Peu de gens dans le monde connaissent Carcaliu, un village situé sur les rives du Danube en Roumanie et celui-ci n'aurait jamais fait parler de lui s'il n'avait pas été le lieu de résidence d'un des co-auteur du vol de sept chefs d'œuvres commis le 16 octobre 2012 au Kunsthal museum de Rotterdam que sa mère aurait brûlés pour effacer toute trace de son forfait.
L'homme et sa mère font partie des six Roumains actuellement jugés à Bucarest depuis le 13 août 2013 pour ce vol audacieux qui ne dura que trois petites minutes. En juillet, Olga Dogaru a avoué avoir détruit par le feu ces œuvres inestimables réalisées par Picasso, Monet, Gauguin, Meyer de Haan, Lucian Freud et Matisse et dont la valeur totale a été estimée à quelque 100 millions d'euros.
Les analyses des cendres trouvées par la police au domicile de cette dernière ont démontré qu'au moins trois ou quatre peintures avaient été brûlées mais rien n'a prouvé qu'il s'agissait de celles volées au musée néerlandais.
L'affaire de ce vol a causé un grand émoi parmi les habitants de ce paisible village entouré de champs de tournesols et de vignes lesquels font partie d'une minorité ethnique parlant surtout le russe dont les ancêtres avaient fui la Russie il y a 300 ans à la suite de persécutions.

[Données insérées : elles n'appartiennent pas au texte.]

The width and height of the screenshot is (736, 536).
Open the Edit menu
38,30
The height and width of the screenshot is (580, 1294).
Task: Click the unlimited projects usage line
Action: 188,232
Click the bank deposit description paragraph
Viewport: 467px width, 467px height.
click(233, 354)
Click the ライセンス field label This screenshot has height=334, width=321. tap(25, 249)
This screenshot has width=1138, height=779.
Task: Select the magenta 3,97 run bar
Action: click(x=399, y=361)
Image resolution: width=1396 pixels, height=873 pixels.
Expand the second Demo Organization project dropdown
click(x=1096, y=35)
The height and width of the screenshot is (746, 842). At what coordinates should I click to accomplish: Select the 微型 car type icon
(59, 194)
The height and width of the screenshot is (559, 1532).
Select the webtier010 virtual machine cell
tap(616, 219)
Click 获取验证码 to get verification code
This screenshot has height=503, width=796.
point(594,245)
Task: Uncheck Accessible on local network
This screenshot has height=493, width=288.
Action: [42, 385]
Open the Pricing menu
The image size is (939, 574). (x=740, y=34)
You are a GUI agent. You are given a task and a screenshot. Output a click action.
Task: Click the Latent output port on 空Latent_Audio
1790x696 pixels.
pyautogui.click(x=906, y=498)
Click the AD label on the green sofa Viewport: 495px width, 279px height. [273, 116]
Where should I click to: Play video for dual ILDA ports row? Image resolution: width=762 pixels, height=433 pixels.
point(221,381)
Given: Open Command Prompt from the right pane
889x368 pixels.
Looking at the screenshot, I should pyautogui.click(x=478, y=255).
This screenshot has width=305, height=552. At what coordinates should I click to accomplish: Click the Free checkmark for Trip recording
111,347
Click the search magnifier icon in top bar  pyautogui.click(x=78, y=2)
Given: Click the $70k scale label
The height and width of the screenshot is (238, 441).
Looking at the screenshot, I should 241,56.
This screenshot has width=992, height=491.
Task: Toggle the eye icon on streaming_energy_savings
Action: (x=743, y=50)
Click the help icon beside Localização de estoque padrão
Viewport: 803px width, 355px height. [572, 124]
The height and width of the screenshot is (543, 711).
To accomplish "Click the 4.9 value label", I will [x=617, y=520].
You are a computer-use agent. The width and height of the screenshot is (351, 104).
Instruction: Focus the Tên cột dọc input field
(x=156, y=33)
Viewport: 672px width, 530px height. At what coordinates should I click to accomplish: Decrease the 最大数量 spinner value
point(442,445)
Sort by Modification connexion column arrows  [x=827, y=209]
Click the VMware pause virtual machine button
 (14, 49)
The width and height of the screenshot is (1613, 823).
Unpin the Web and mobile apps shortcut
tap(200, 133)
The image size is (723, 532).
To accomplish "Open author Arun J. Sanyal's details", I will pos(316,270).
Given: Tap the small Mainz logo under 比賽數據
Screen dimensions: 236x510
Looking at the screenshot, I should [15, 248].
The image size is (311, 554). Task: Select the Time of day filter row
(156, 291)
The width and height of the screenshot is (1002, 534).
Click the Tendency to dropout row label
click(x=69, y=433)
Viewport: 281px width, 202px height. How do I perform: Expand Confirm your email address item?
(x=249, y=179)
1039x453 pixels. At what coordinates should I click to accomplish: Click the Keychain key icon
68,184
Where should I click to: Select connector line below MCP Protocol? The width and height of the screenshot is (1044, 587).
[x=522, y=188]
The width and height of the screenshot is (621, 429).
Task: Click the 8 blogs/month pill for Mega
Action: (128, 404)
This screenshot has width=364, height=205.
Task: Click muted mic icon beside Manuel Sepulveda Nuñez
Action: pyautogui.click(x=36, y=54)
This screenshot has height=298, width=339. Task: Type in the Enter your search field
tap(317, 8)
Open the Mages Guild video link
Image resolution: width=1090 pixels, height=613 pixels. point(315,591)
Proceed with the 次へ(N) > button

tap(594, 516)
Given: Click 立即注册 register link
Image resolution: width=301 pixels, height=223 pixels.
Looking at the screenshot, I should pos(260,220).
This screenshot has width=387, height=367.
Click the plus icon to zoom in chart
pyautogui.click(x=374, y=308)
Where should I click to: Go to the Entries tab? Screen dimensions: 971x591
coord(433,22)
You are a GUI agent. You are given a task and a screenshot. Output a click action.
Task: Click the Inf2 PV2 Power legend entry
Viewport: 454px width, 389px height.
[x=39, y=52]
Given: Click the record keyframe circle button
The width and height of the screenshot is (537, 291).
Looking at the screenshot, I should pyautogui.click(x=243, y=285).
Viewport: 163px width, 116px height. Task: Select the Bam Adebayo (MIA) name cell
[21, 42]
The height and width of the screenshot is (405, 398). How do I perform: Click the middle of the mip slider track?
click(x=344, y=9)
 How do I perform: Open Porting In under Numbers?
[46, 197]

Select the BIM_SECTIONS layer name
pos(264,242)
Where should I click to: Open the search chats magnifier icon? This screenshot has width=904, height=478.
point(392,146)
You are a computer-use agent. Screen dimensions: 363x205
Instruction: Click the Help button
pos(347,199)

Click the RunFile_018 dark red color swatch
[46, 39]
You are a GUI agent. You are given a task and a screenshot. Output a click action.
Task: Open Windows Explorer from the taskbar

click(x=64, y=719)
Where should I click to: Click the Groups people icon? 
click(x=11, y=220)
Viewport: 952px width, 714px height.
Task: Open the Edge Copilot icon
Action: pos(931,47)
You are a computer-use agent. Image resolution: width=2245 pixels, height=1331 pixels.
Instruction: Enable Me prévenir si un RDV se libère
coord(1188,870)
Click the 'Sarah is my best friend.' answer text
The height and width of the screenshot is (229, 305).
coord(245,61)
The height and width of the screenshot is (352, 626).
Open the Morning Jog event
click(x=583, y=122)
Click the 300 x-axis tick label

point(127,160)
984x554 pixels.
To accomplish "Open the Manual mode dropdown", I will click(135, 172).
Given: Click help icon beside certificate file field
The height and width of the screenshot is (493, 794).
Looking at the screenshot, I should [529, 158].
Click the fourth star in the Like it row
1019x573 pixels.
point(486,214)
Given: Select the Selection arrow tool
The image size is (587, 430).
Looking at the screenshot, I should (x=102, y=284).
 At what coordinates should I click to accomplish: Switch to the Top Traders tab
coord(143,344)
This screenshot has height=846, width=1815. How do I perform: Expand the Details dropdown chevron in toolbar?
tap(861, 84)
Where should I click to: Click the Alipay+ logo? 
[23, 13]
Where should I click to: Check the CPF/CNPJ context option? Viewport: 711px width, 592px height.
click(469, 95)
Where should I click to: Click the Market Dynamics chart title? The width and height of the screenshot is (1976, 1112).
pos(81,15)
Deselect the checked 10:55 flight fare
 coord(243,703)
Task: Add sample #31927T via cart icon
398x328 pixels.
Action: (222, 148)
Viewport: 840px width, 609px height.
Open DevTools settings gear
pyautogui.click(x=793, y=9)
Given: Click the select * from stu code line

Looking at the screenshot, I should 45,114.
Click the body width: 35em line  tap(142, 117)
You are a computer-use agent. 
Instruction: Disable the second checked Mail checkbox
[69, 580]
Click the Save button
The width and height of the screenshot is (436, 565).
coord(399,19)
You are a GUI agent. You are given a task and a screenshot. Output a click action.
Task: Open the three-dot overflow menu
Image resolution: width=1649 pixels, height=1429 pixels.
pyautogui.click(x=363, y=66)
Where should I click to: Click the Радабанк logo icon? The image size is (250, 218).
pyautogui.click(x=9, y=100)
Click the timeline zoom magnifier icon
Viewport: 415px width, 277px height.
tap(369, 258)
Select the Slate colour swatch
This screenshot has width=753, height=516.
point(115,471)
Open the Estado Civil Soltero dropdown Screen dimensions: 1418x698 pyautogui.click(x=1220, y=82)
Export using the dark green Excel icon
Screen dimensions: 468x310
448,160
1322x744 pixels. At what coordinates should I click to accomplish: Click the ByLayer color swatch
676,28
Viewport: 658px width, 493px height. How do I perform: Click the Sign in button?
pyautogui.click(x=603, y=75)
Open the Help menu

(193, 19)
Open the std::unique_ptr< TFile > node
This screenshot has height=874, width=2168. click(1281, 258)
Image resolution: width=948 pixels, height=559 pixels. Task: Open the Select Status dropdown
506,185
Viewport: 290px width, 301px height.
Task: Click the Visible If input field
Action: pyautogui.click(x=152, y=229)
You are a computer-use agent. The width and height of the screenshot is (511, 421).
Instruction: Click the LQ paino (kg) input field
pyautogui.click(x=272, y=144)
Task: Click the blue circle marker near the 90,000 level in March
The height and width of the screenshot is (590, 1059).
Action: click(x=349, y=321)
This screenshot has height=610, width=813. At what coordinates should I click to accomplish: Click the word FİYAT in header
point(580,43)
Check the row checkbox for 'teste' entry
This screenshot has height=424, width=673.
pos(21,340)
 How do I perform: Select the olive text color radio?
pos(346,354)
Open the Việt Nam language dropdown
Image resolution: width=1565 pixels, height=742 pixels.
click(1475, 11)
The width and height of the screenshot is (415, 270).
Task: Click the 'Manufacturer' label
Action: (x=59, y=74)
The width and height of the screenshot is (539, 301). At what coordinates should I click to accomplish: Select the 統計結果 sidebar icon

Considéré comme une brebis galeuse par les habitants du village qui étaient déjà las des exactions qu'ils subissaient de la part de son gang, Radu Dogaru, le principal suspect du vol de Rotterdam a également été mis en examen pour son implication présumée dans des affaires de meurtres et de trafics d'êtres humains.
Suite à son arrestation, sa mère aurait été récupérer les toiles volées qu'il aurait enterrées durant des mois dans un cimetière du village pour alors les brûler afin d'éviter que des preuves formelles soient présentées contre lui.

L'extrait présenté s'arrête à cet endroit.